TASK BRIEF:
All lines in the listing below that hold the string "computer" are to be tallied, with only the total reported.
╔══
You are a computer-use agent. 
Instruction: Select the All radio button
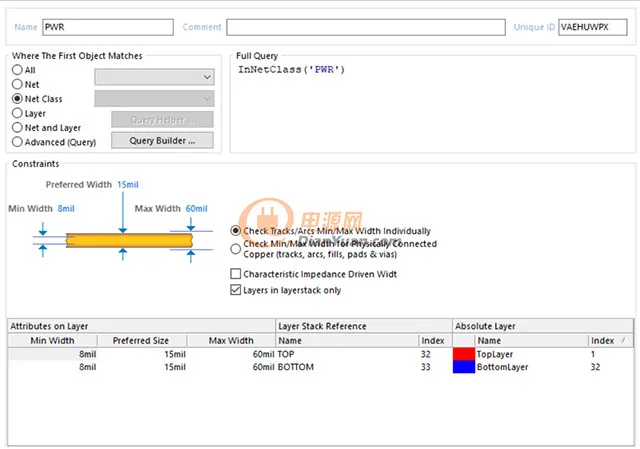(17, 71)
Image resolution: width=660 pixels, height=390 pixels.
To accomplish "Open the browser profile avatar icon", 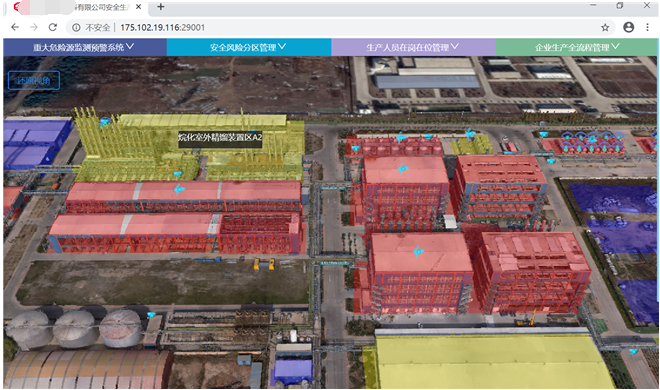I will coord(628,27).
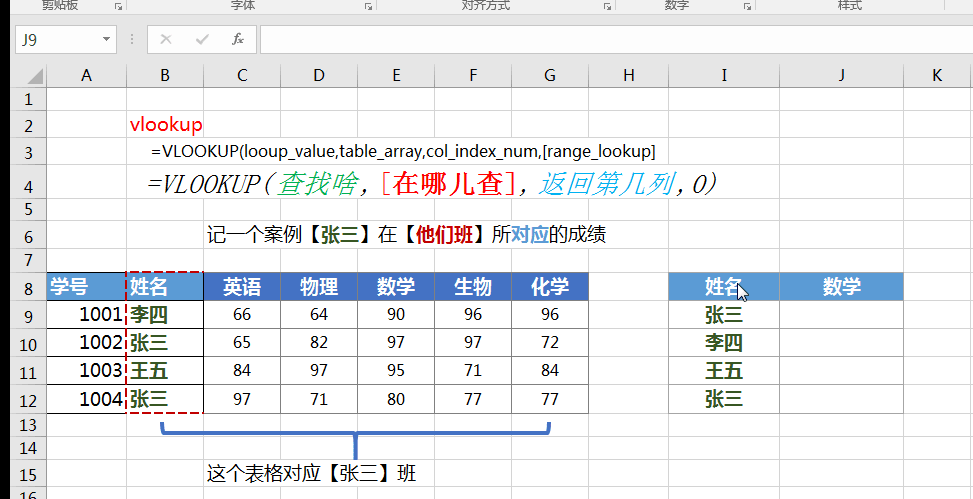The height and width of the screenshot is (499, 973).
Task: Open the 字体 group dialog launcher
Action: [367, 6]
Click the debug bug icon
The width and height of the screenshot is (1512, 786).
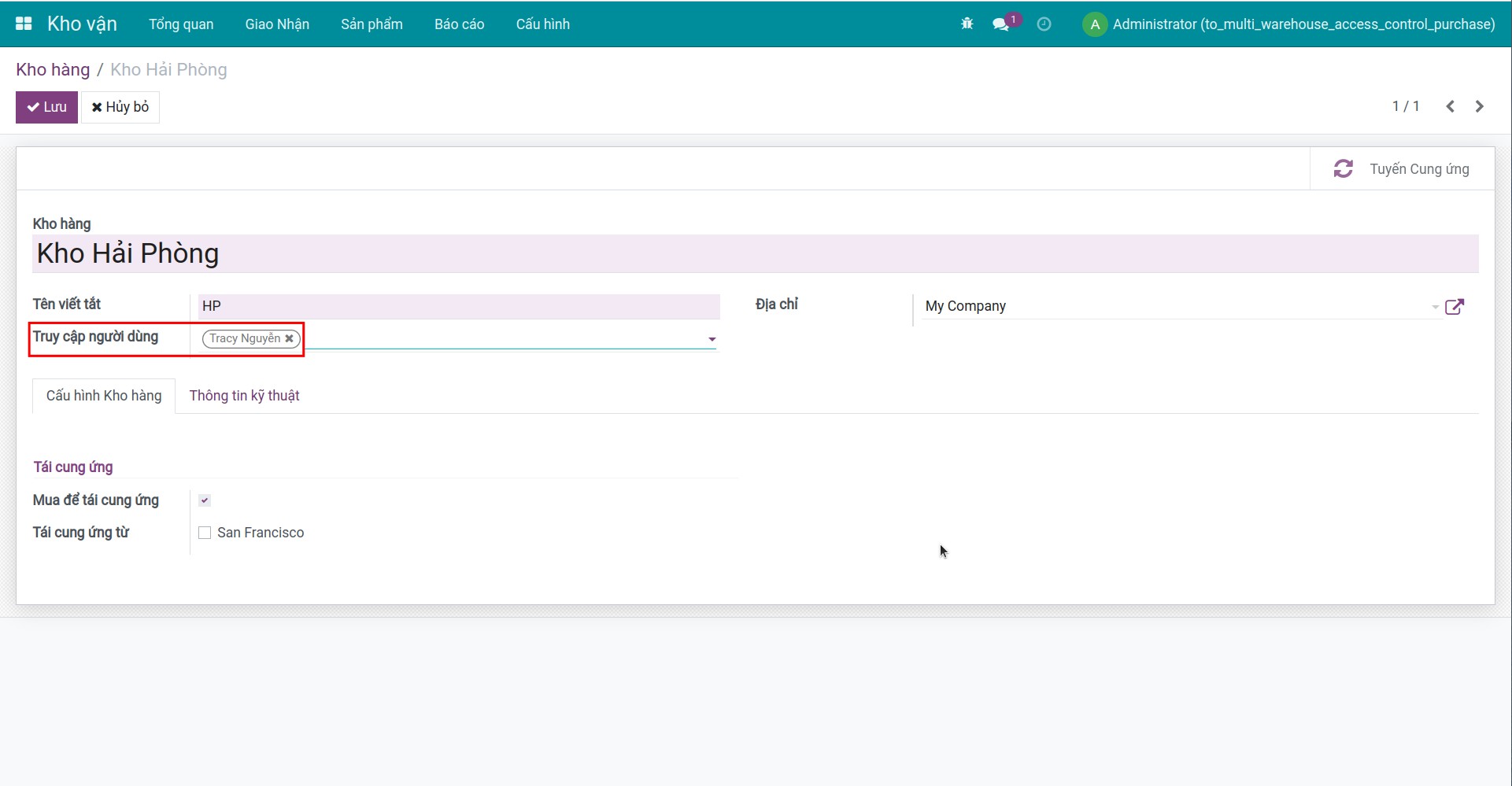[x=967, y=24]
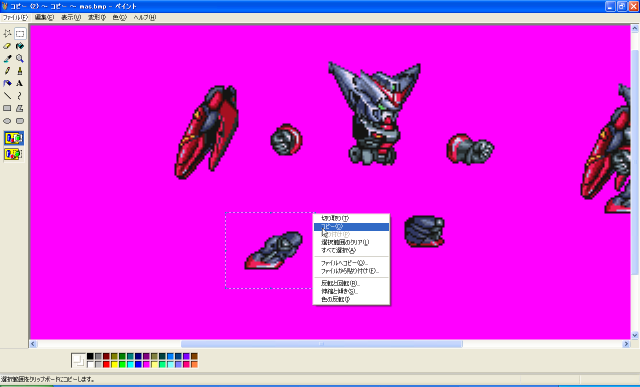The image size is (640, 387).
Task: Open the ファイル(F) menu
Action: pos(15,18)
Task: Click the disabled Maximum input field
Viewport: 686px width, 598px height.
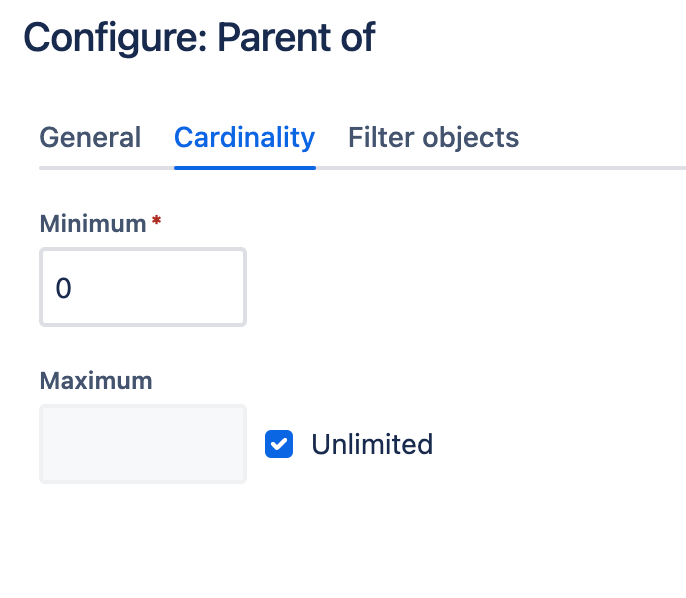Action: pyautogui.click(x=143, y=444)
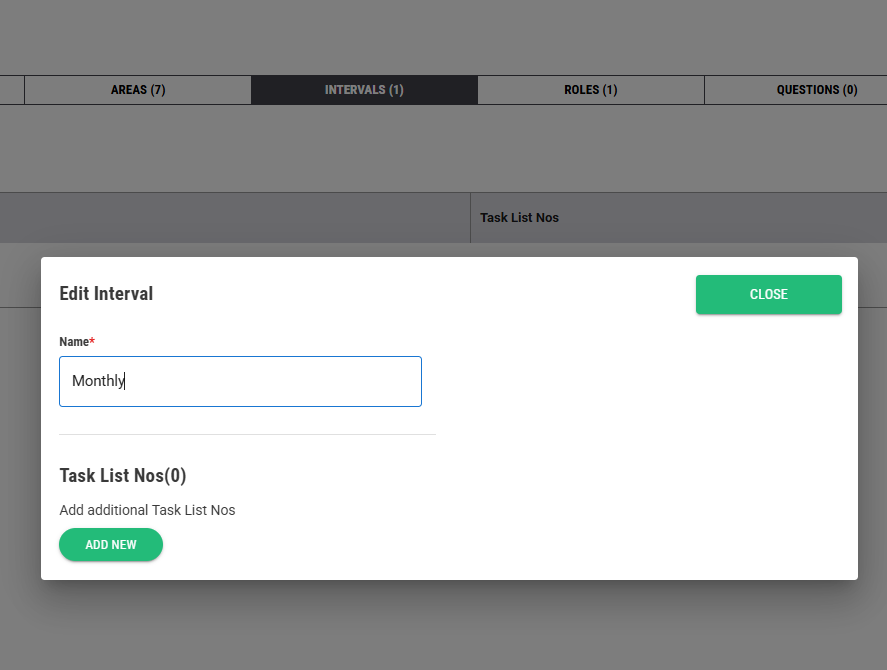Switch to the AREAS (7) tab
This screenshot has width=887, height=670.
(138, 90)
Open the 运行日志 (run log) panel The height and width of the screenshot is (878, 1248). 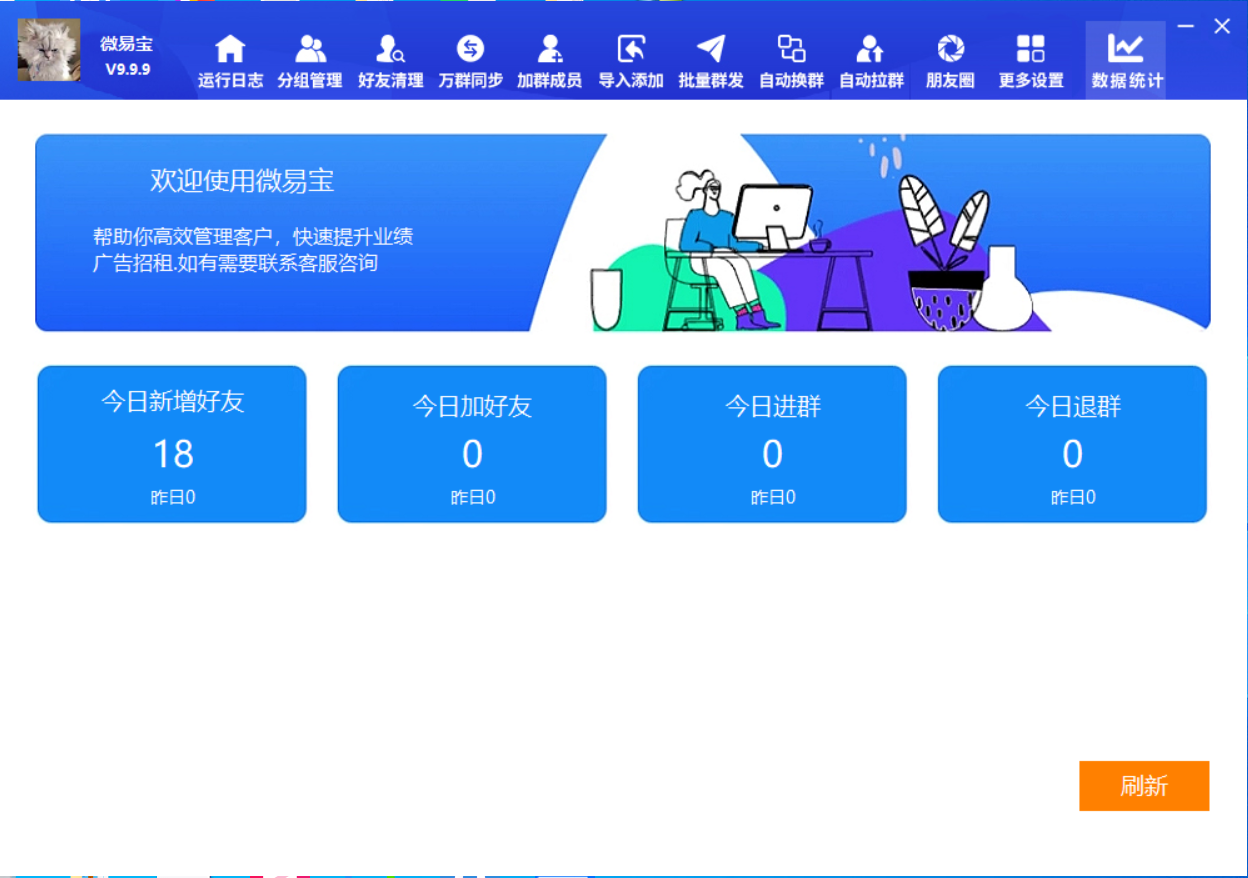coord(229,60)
╚══
╔══
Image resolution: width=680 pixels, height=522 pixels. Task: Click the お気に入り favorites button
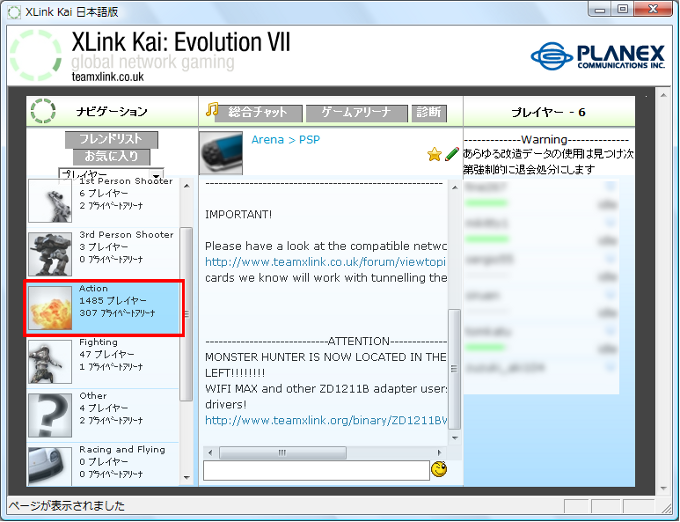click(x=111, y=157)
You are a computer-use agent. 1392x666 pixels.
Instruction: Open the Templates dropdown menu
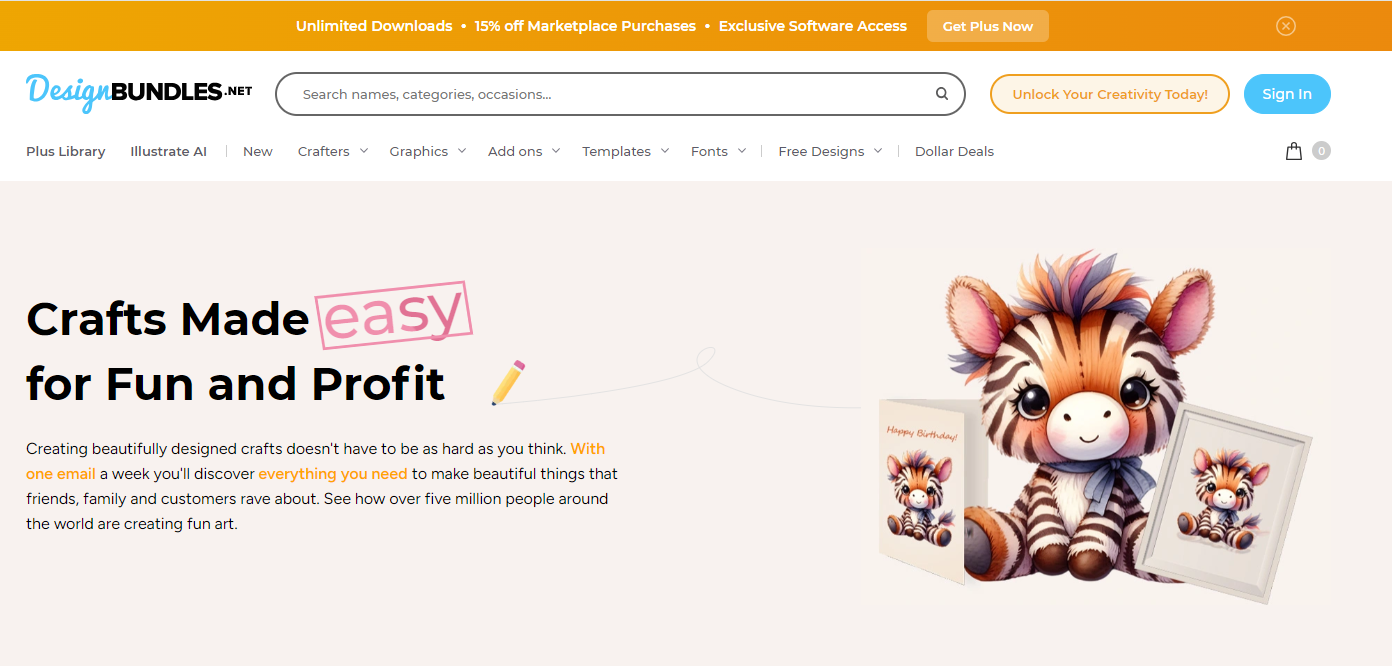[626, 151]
╚══
╔══
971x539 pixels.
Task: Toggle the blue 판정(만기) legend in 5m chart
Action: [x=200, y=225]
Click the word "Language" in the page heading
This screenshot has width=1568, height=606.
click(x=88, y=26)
╚══
RESULT OF THIS EXERCISE:
2